WERKINSTRUCTIES:
(A) In welke instelling werkt Arianne Verhagen volgens de column over fysiotherapie?
(B) Schrijf de column over fysiotherapie alsjeblieft verder, te beginnen na de laatste zin.

AANGELEVERDE TEKST:

Gastcolumn Arianne Verhagen: Fysiotherapy; fit for the future

Een nieuwe editie in de rubriek “Gastcolumn”. Periodiek vraagt Scientia Fundus een gepromoveerd onderzoeker (met als werkgebied fysiotherapiewetenschap) een gastcolumn te schrijven voor haar leden. Dit keer de beurt aan Arianne Verhagen PhD. Zij is werkzaam als associate professor en klinisch epidemioloog in het Erasmus MC.

Ik wil het met u graag hebben over de fysiotherapie van de toekomst. Zijn we klaar om onze positie in te nemen in een wereld waarin de contouren van de zorg, en van zorg professionals, opnieuw worden vormgegeven? In een wereld waarin niet de verschillende beroepen centraal staan, maar de (zorg)vraag van de patiënt; zijn we daar klaar voor? Volgens mij wel, maar het is misschien goed om enige introspectie te verrichten en mogelijk enkele keuzes te maken.

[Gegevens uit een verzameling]

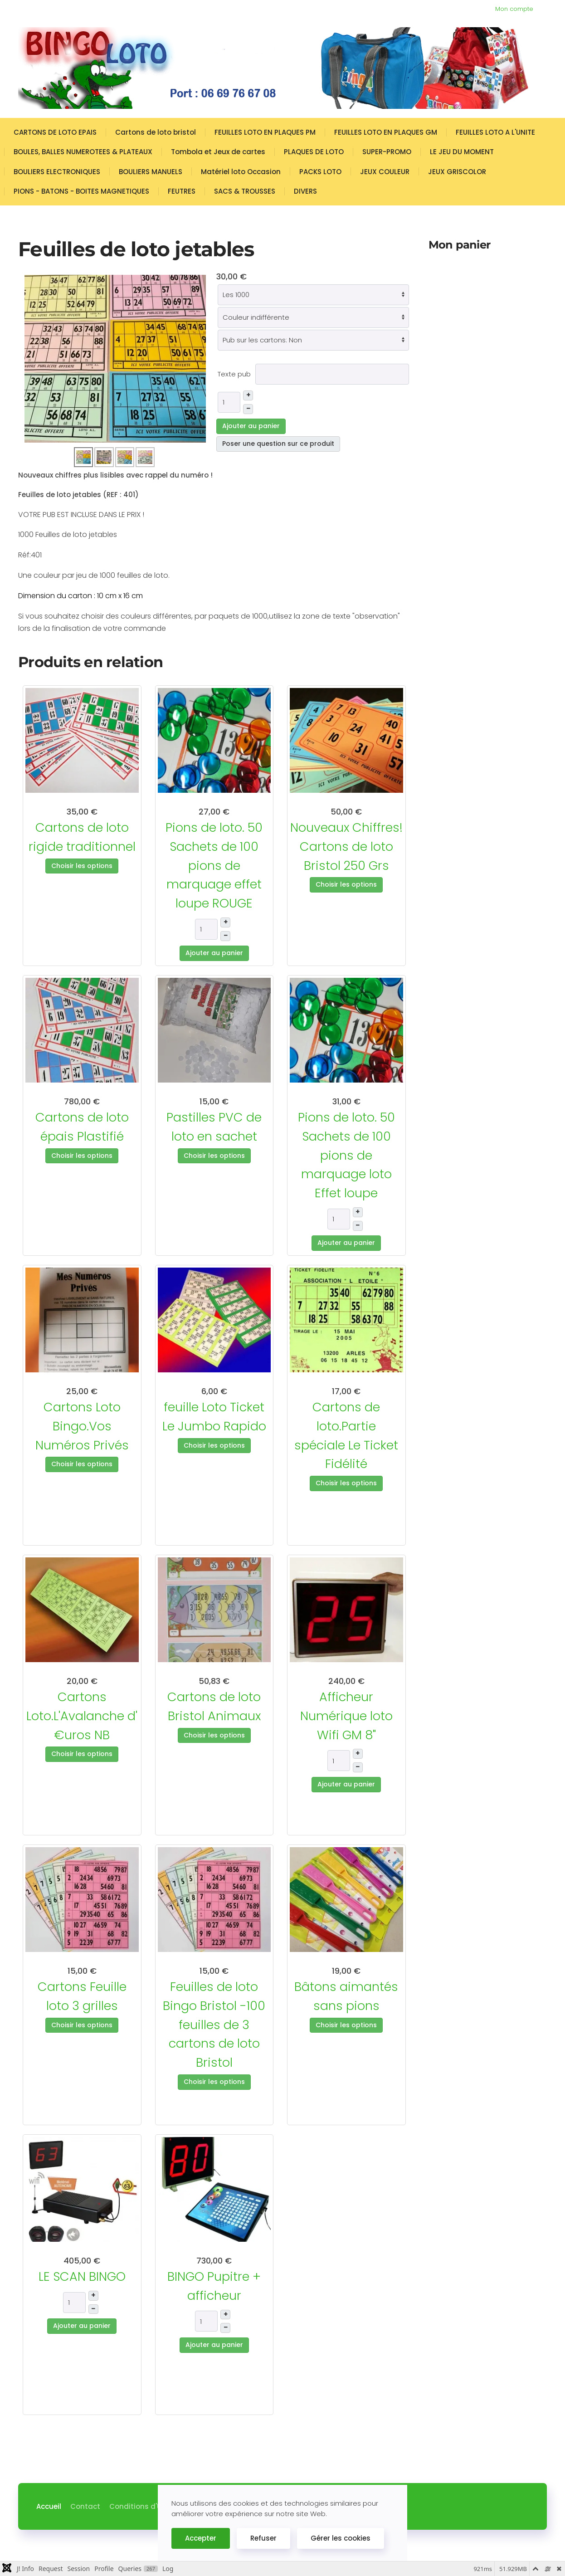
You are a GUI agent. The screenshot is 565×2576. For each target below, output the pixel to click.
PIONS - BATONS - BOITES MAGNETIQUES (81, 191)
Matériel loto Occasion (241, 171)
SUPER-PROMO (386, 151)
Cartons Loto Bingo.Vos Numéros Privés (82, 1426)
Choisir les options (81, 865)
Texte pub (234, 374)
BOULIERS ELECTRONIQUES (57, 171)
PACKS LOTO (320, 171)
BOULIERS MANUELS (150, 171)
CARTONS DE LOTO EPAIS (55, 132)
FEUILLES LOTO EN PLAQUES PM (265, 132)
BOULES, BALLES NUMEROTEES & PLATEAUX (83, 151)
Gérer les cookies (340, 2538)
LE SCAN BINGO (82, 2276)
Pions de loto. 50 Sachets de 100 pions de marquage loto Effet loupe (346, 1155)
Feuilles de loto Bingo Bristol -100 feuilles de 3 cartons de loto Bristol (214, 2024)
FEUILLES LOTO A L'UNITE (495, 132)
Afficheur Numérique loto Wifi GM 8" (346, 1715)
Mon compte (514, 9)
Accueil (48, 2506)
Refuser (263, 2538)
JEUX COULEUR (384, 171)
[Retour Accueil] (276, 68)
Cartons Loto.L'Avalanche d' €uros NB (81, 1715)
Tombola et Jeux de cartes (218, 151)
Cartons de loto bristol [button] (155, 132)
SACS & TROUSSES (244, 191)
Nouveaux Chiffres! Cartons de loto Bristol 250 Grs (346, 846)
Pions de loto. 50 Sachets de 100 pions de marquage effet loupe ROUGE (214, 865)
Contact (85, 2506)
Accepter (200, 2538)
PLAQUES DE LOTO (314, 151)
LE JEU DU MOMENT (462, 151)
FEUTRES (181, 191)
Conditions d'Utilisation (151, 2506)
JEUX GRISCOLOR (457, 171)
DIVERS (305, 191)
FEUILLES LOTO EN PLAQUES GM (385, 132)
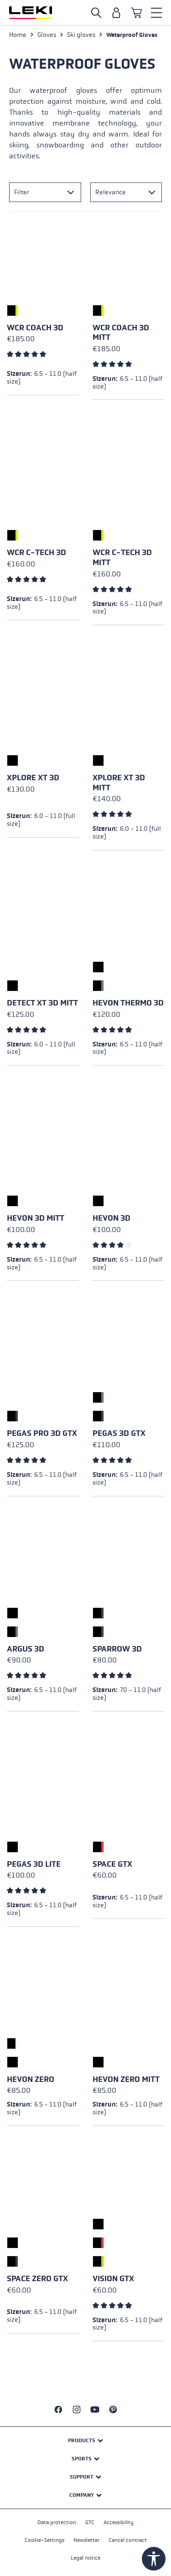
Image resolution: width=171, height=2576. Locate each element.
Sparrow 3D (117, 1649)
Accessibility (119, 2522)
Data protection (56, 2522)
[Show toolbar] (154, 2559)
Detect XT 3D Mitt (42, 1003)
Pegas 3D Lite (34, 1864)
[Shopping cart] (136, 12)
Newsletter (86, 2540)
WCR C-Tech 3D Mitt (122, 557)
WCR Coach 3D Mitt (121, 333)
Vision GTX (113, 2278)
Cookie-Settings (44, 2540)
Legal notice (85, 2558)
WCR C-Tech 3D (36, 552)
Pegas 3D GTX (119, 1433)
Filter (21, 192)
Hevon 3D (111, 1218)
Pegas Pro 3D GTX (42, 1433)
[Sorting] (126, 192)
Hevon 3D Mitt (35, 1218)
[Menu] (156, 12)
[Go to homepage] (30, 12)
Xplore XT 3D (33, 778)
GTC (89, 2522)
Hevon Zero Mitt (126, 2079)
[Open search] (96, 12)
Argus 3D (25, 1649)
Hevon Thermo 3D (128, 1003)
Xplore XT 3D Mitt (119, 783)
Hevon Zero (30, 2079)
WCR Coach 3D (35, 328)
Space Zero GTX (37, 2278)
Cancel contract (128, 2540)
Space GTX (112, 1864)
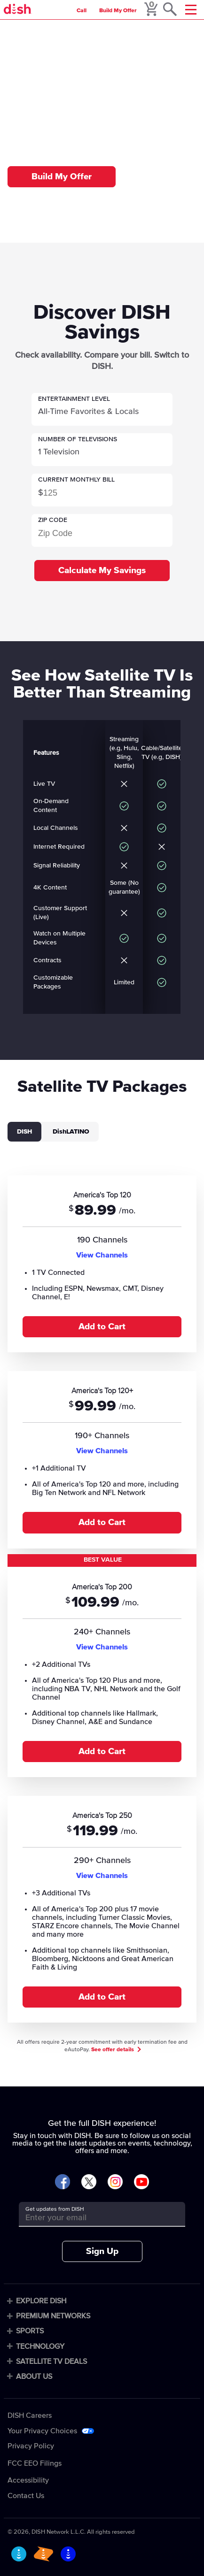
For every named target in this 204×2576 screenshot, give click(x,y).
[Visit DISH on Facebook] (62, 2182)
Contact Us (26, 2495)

* * *

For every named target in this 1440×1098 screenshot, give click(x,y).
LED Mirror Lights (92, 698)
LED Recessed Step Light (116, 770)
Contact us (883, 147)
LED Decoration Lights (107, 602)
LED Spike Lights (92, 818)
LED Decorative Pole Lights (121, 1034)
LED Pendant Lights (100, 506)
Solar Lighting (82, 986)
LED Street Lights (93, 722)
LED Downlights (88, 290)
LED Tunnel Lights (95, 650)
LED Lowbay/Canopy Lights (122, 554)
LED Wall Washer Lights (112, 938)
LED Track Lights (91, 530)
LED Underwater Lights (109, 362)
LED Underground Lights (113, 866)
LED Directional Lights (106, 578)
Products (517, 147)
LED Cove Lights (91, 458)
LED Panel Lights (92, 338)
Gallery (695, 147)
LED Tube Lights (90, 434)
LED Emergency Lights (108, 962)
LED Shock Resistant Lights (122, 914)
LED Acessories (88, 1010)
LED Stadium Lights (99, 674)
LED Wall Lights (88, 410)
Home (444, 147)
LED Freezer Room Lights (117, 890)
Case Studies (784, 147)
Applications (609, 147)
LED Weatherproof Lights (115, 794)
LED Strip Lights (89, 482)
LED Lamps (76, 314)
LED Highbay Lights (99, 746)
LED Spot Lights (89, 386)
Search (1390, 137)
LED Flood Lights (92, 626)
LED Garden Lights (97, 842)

==

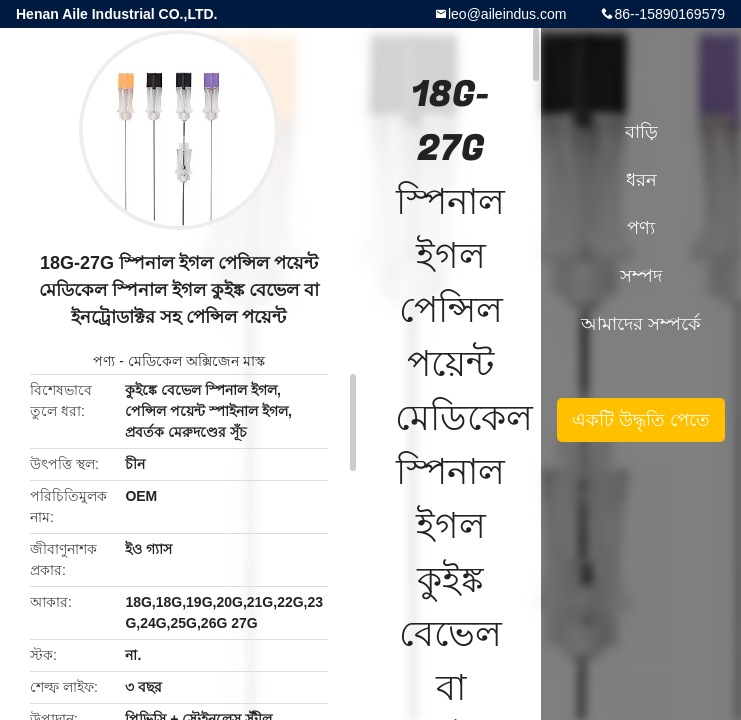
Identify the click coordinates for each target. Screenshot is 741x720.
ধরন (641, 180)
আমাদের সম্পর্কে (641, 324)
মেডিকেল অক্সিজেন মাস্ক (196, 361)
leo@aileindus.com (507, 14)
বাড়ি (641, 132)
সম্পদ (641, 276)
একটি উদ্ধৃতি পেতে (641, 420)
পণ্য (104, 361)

ANTWOORDEN:
(A) In het Erasmus MC.

(B)
Functioneren centraal

In de visie van de commissie “Innovatie zorgberoepen’, ook wel de commissie Kaljouw genoemd, die de minister van gezondheidszorg heeft geadviseerd over een toekomstgerichte beroepenstructuur en hun opleidingen voor de gezondheidszorg in Nederland, staat het functioneren van mensen centraal.[1] De commissie heeft als uitgangspunt dat de gezondheidszorg een bijdrage dient te leveren aan het bevorderen van het dagelijks functioneren van mensen/patiënten. Men ziet dat in de toekomst mensen langer gaan leven en dat met het toenemen van de leeftijd het aantal (chronische) klachten toenemen. Ook het aantal ouderen zal sterk groeien. Daarnaast stelt men ook vast dat meer dan de helft van de volwassen bevolking meerdere chronische aandoeningen heeft, waarbij aandoeningen van het bewegingsapparaat prominent zijn.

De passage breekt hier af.